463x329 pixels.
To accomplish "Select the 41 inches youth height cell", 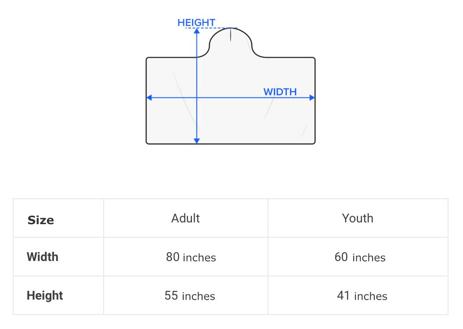I will (358, 295).
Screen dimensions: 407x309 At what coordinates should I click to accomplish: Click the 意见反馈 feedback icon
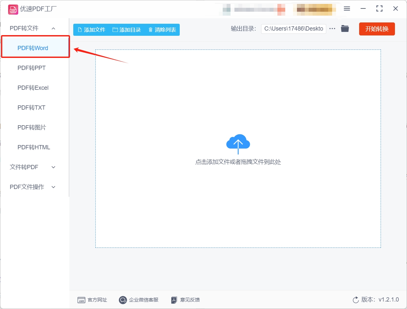[174, 300]
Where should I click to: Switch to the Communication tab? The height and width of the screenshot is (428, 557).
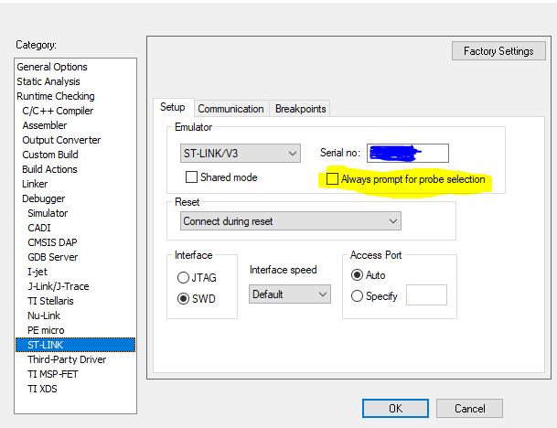(x=230, y=109)
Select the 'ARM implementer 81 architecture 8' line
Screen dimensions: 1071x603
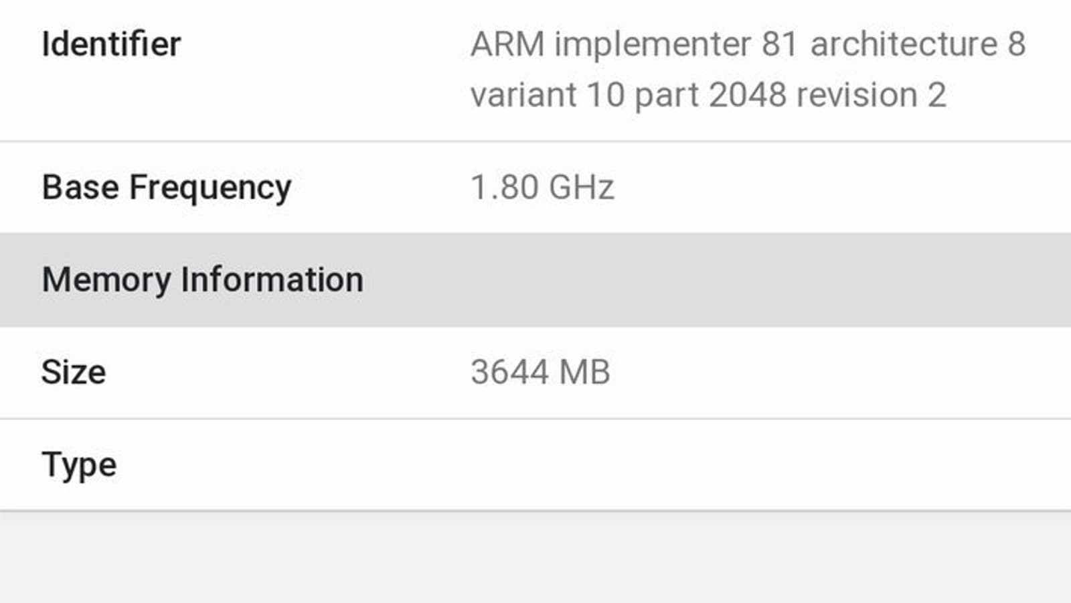[x=748, y=45]
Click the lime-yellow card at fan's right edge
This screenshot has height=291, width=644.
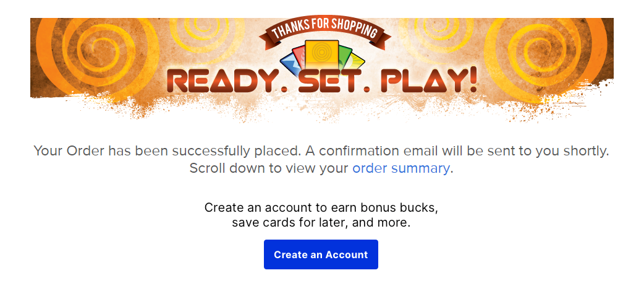click(357, 62)

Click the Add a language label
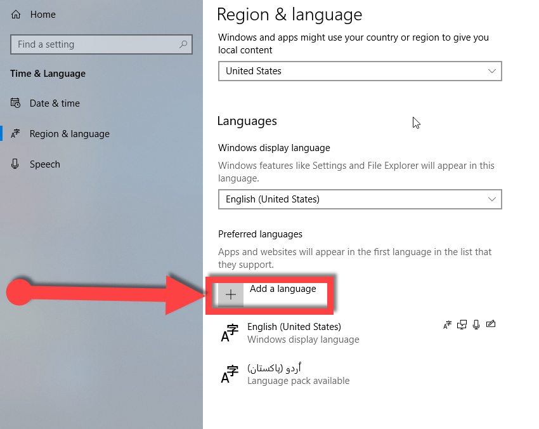tap(283, 289)
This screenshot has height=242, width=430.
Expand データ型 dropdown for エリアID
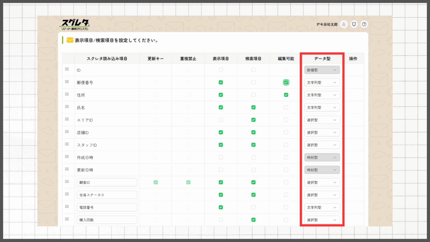tap(322, 120)
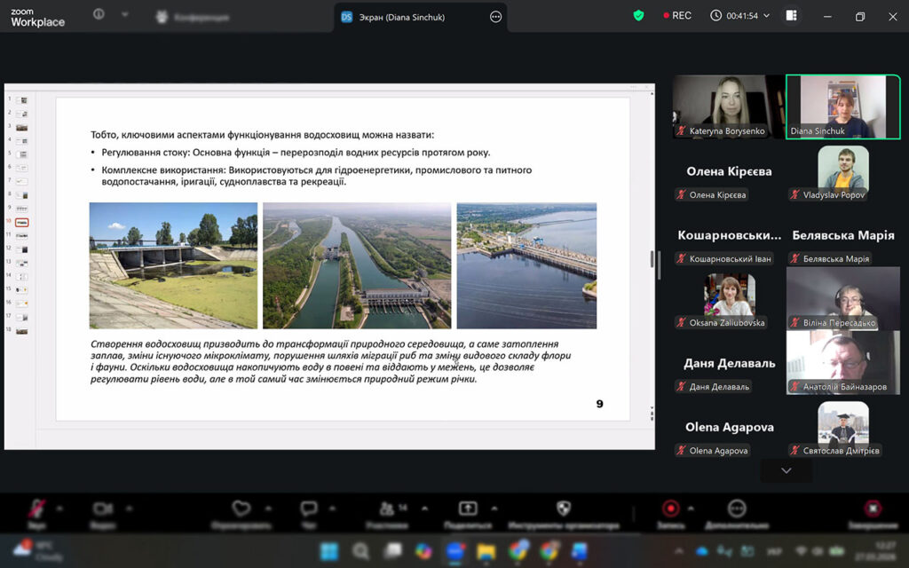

***

Problem details: Each line from the one that contains "Select the 'ARM" through the end of the records should be restated exactly; include both end lines and leave any pictures out.

Result below:
Select the 'ARM implementer 81 architecture 8' line
Screen dimensions: 1071x603
[x=748, y=45]
Click the lime-yellow card at fan's right edge
This screenshot has height=291, width=644.
click(357, 62)

Click the Add a language label
tap(283, 289)
This screenshot has height=242, width=430.
Expand データ型 dropdown for エリアID
tap(322, 120)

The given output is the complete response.